SOURCE TEXT
You know this whole losing and gaining weight thing, it's so surreal to me.
When my body changes, whether it's getting bigger or smaller or looking older it's like my mind just takes forever to catch up.
When I initially lost weight it took months longer to register even the most remote change because in my mind I was still that "heavy girl".
Oddly enough I remember the reverse being true too.
Years ago when I truly was unhealthily thin I remember people constantly cajoling me to eat.
As I finally started to eat more and gain I couldn't really see it creeping back on.
At first it probably looked better on me but at some point it was out of control and I still couldn't see it.
It's funny how the same people who were telling me to eat were then making not so subtle and subversive remarks about my size and "do you really need that second portion?".
I guess it's no surprise that pictures have always been a challenge for me and, from listening to a lot of my friends and fellow WW members, it doesn't seem I'm the only one.
You know sometimes I feel like the media bombards us with "before and after" stories, programs like Biggest Loser among so many others, that depict "a great overcoming".
They profess to help us, the poor, confused obese of the world, to make a change and be better, to leave our fat selves behind and step into a new, thin body and a new life.
I think on some level this message keeps us fat.
I won't speak for anyone else. I can only tell you how I feel.
And what I feel is that deep down there's a place in me that knows that the message they're selling is that you're not good enough if you're fat and you're not good enough if you're overweight, that you're unlovable.
I'm not saying we shouldn't lose weight or that there's anything wrong with displaying our thin pics or feeling attractive but I am saying that we have to remember to keep our heart and our head in the right place.

Stored items
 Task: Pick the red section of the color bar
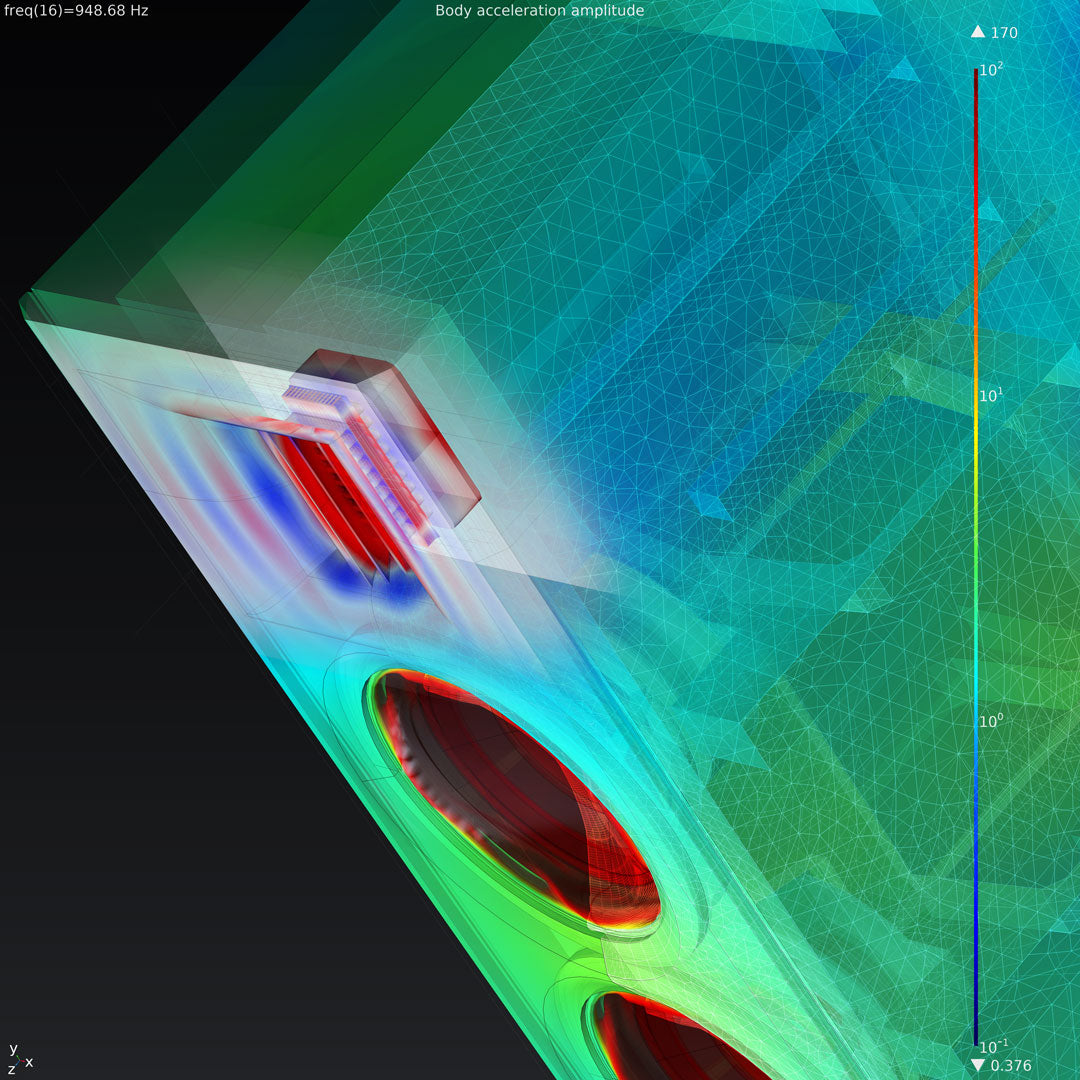977,200
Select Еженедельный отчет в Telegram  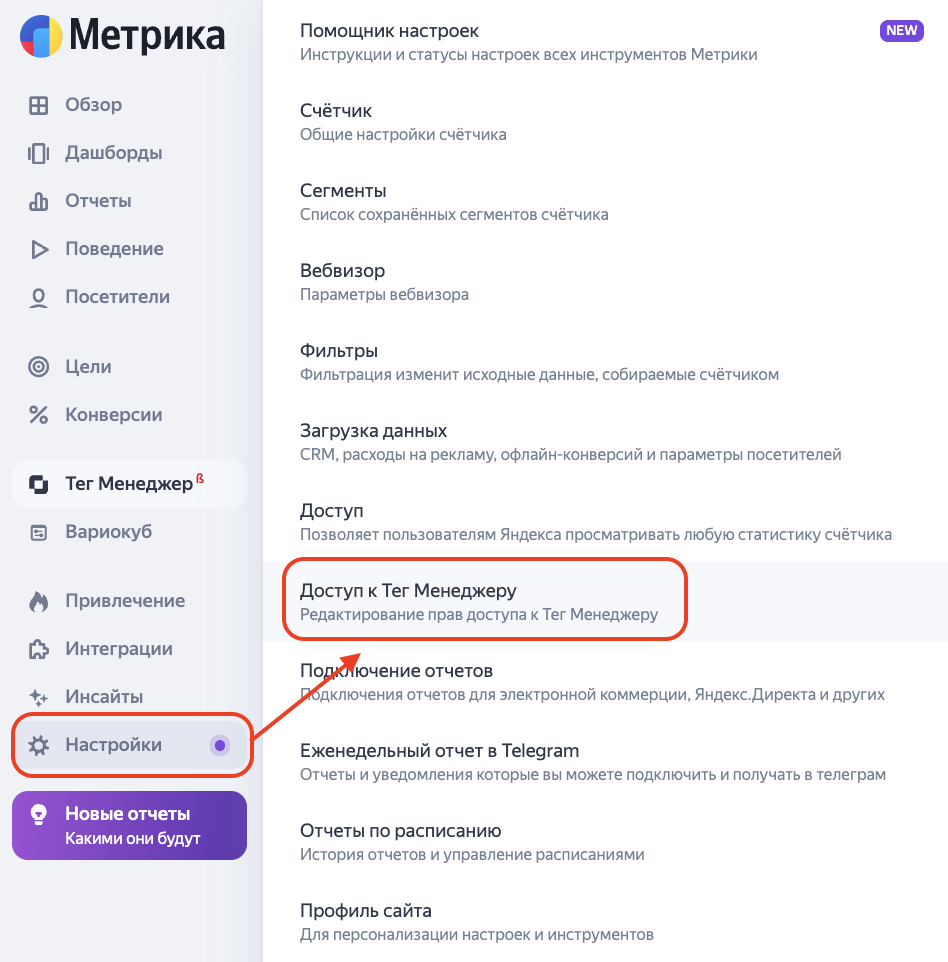(439, 751)
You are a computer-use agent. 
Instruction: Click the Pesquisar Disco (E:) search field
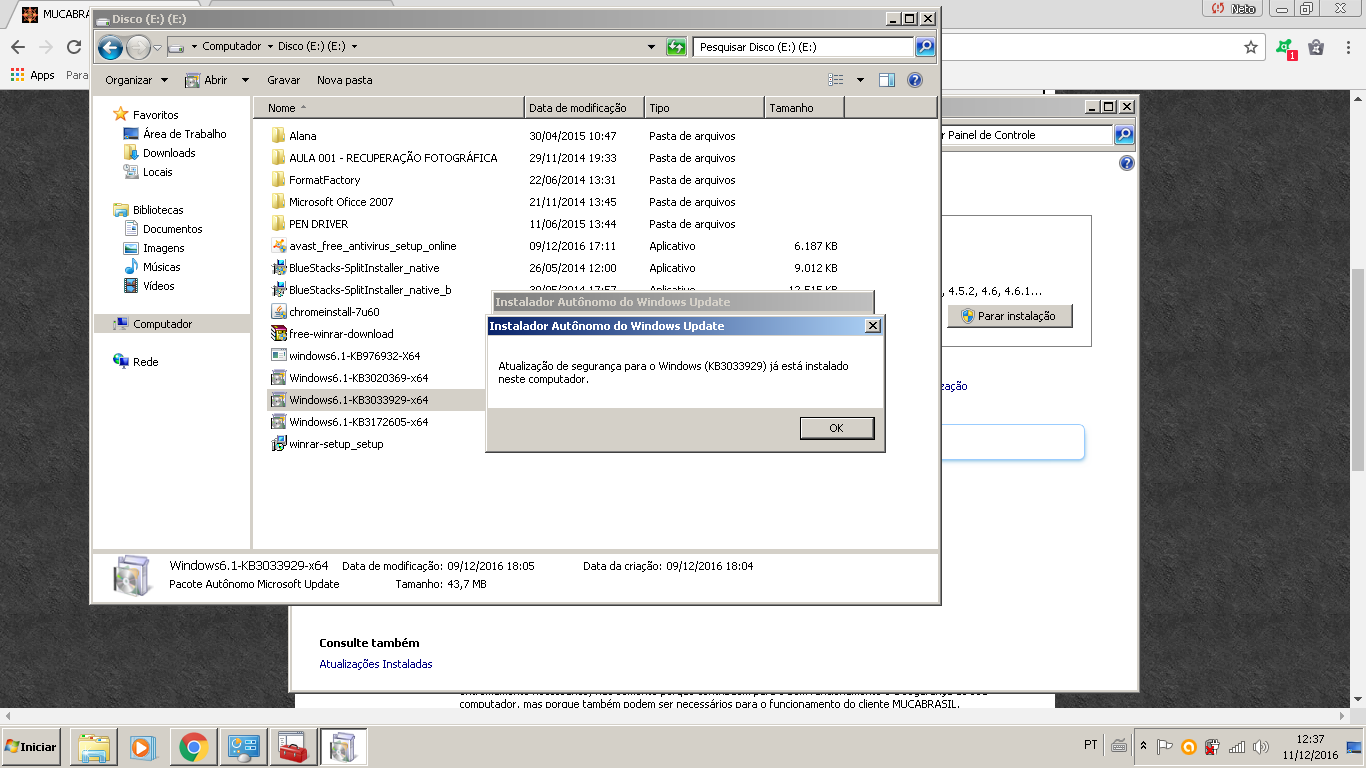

PROBLEMS TO SOLVE
a) In the weight post, what did people constantly do during the years when the writer was unhealthily thin?
b) Reproduce the passage of the weight post starting at "I won't speak" and ending at "that you're unlovable.".

REPLIES
a) They constantly cajoled the writer to eat.

b)
I won't speak for anyone else. I can only tell you how I feel.
And what I feel is that deep down there's a place in me that knows that the message they're selling is that you're not good enough if you're fat and you're not good enough if you're overweight, that you're unlovable.